WORK INSTRUCTION - Where the data below has the string "agent", return the whole line.

LISTED ENTRIES -

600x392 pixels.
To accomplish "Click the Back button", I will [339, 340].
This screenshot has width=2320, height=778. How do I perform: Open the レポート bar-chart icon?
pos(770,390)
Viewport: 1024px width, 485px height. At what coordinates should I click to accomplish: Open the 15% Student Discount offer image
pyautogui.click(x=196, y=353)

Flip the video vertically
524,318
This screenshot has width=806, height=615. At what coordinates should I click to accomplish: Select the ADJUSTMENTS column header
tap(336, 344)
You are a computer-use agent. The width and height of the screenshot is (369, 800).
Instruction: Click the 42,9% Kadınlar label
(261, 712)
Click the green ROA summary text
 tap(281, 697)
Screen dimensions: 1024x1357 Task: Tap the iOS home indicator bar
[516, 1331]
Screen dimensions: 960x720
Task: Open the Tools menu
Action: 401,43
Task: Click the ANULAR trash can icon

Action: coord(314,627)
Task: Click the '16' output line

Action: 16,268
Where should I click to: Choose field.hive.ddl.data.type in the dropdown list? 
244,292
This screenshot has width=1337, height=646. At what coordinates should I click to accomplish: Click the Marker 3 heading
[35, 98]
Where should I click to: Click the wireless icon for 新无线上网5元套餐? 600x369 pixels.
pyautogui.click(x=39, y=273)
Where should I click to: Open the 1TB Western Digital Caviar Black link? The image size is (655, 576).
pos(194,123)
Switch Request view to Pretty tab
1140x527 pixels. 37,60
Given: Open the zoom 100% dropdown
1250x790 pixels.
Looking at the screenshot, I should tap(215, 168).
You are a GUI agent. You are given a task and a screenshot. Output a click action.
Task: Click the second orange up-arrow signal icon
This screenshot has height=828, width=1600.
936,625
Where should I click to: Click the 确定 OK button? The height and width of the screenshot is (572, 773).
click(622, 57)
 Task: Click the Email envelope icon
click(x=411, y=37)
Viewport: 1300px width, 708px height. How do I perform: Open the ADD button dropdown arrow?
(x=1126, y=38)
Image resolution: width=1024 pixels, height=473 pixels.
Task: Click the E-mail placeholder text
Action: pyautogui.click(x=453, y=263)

WRITTEN REPLY -
You are a computer-use agent. The width and height of the screenshot is (369, 800).
You are a GUI agent. You are given a task and a screenshot. Output a click action.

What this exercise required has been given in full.